To be done
Reproduce every one of the records below word for word, omitting the pictures.

Data provided
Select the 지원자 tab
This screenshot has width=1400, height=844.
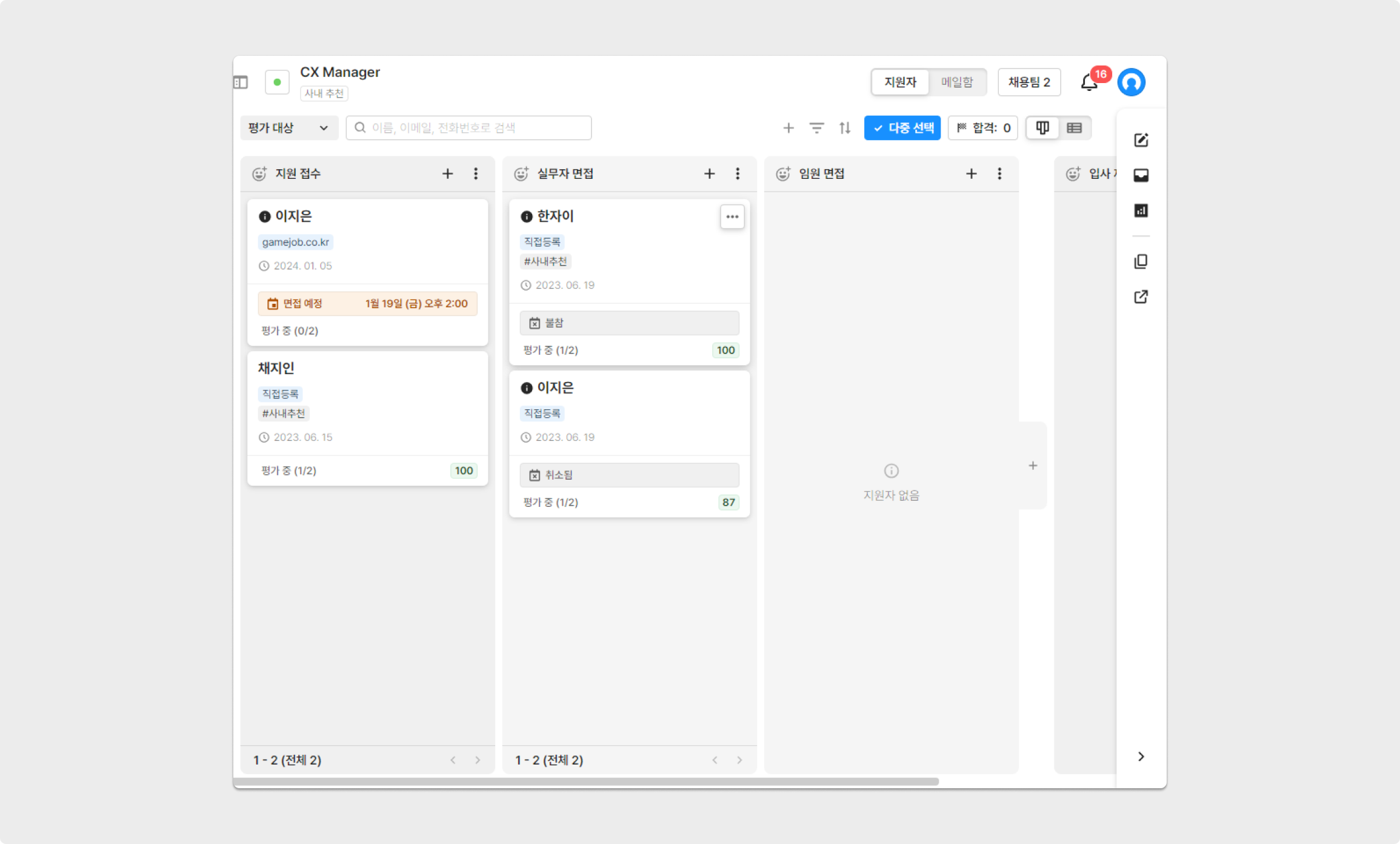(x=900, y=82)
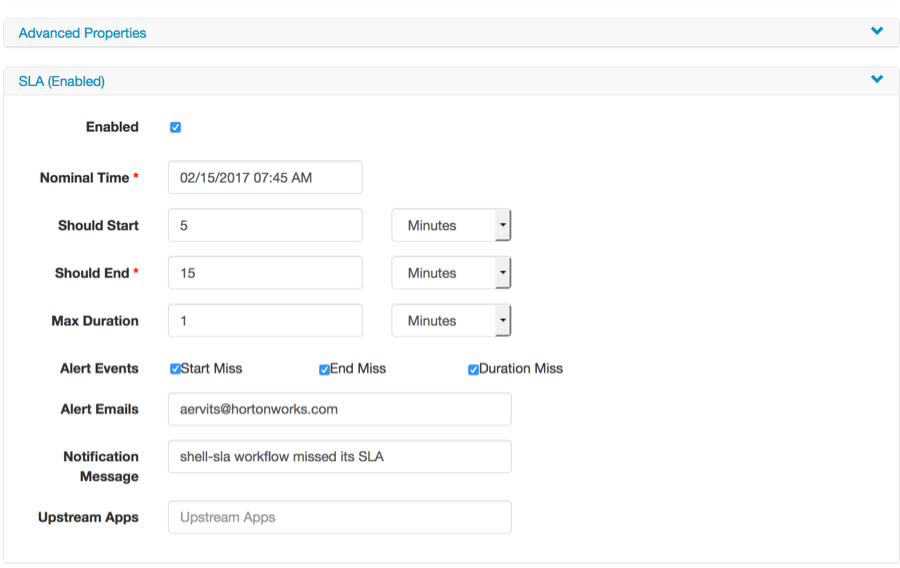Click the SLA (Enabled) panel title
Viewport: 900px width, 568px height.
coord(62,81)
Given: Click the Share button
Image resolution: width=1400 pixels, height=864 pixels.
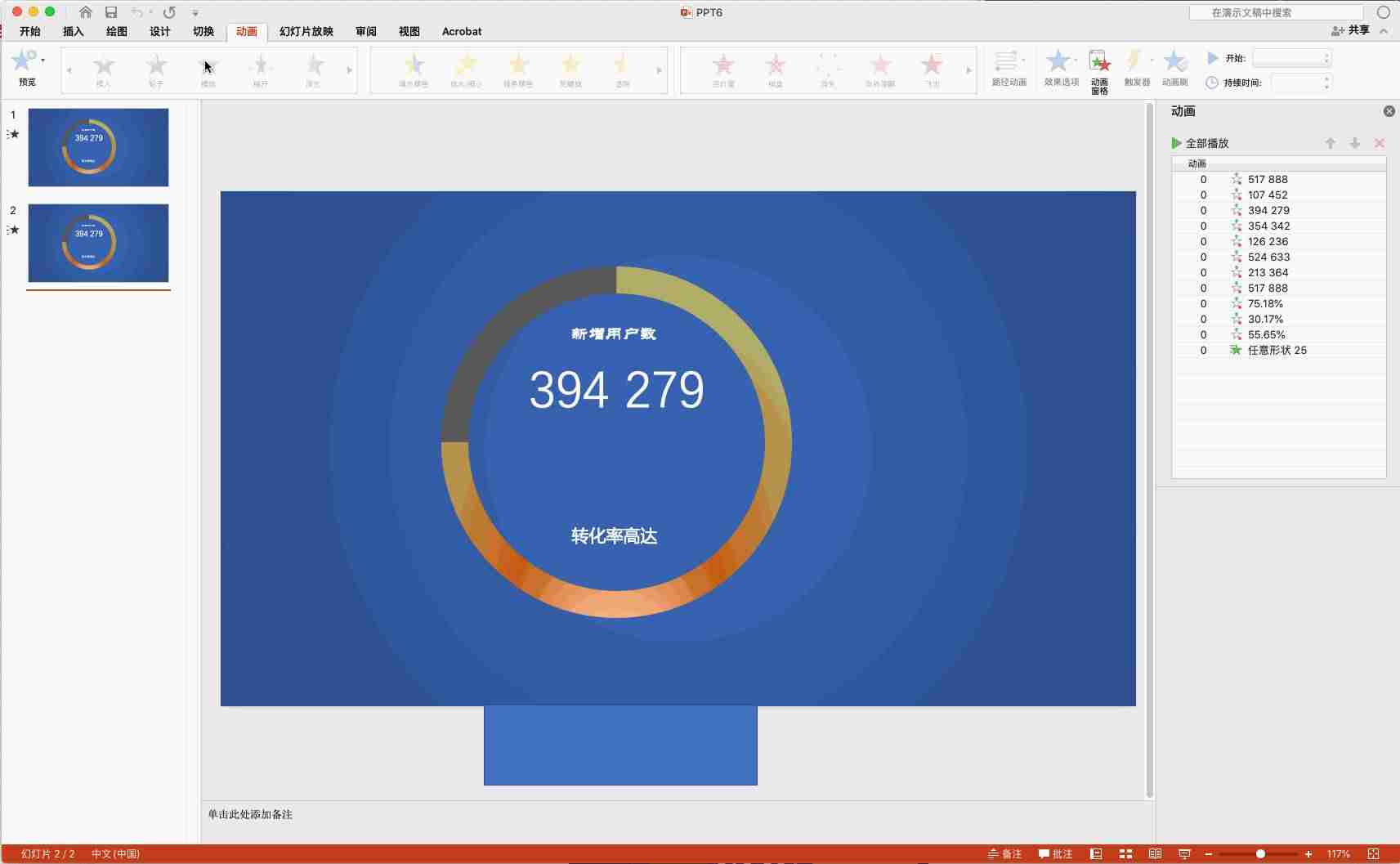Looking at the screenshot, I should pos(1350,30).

Output of the exercise
Select the 지원자 tab
This screenshot has width=1400, height=844.
(x=900, y=82)
Click the SLA (Enabled) panel title
Viewport: 900px width, 568px height.
coord(62,81)
Given: Click the Share button
Image resolution: width=1400 pixels, height=864 pixels.
Looking at the screenshot, I should pos(1350,30).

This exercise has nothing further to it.